Marin Shakespeare Company opened its third and final play of the season at the Forest Meadows Theater in Marin this past weekend. The seldom-produced Pericles, Prince of Tyre, was one of the last plays Shakespeare wrote and there are questions about whether the play was entirely written by England’s greatest playwright. Scholars more or less agree that the last half of the play was written by Shakespeare, and the first half possibly by a collaborator.
The first verified production was in 1619, three years after Shakespeare’s death, but it is assumed, based on letters from the Venetian ambassador in London, that the play was first produced sometime between 1606 and 1608. The play is recorded as having often run at The Globe.
The play differs from most of Shakespeare’s plays in that it seems neither tragedy nor comedy; neither everyone dies, nor everyone marries. Or is it a history, supporting the legitimacy of the ruling royal house. And although everyone is more or less united and happy, or at least resolved, at play’s end, Pericles might best be described as an adventure story. A lot of miles are covered, a lot of battles fought, and a lot of confusions and misplaced loves eventually requited, in a manner of speaking.

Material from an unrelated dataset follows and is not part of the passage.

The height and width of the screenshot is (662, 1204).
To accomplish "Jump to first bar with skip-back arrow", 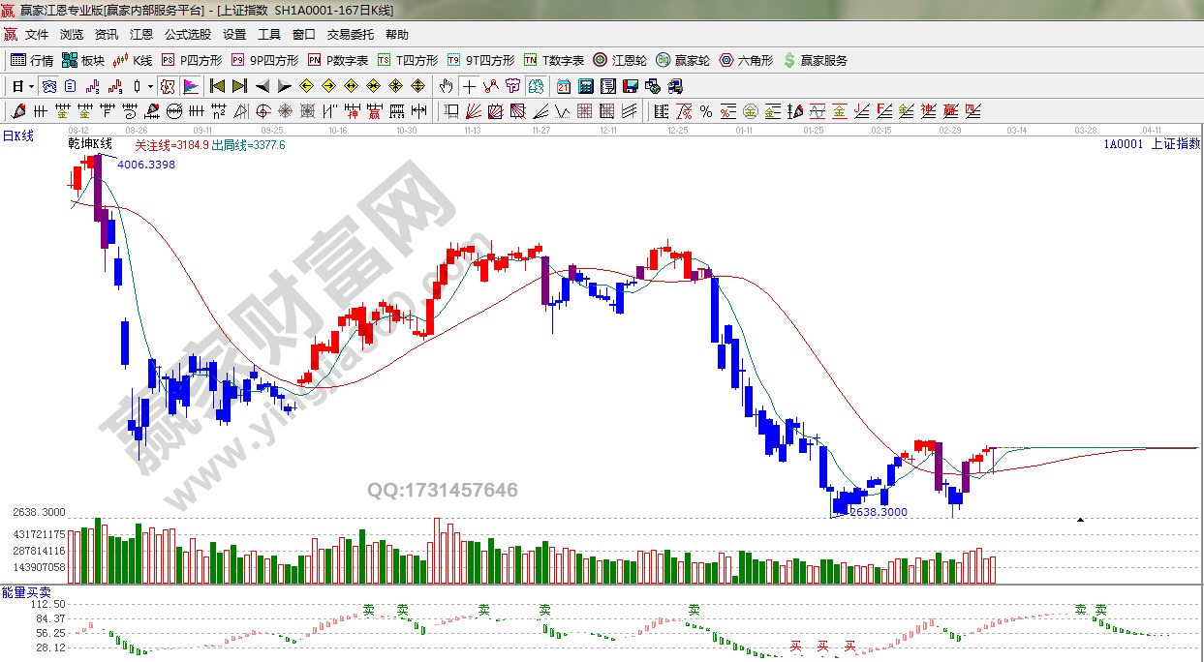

The play opens with an ancient jester-like character Gowan, played by Diane Wasnak, rising from ashes to narrate the dark events that set the background of the play, while casting a wry and sly look toward the other characters. After Gowan’s introductory monologue, the play quickly moves to Antioch, where Prince Pericles (Dameion Brown) has come to woo the daughter of Antiochus, but as Gowan has warned us, the King and his daughter are involved in an incestuous relationship. Pericles, revealing that he understands the riddle of their relationship, also understands that the King will kill him to prevent his incest from becoming publicly known.
And so starts Pericles’ flight from assassins. During his flight he will gain a wife (Kathryn Smith-McGlynn) and a daughter (Eliza Boivin), then lose them to vagaries of fate, only to find them again, saved and transformed, after years and miles traveled.
Just as there are many places depicted in the play, there seem also to be hoards of characters. Director Lesley Currier has done an excellent job with the complex choreography of assigning a 10-member cast a multitude of roles so that characters change cleanly and seamlessly through the complex plot.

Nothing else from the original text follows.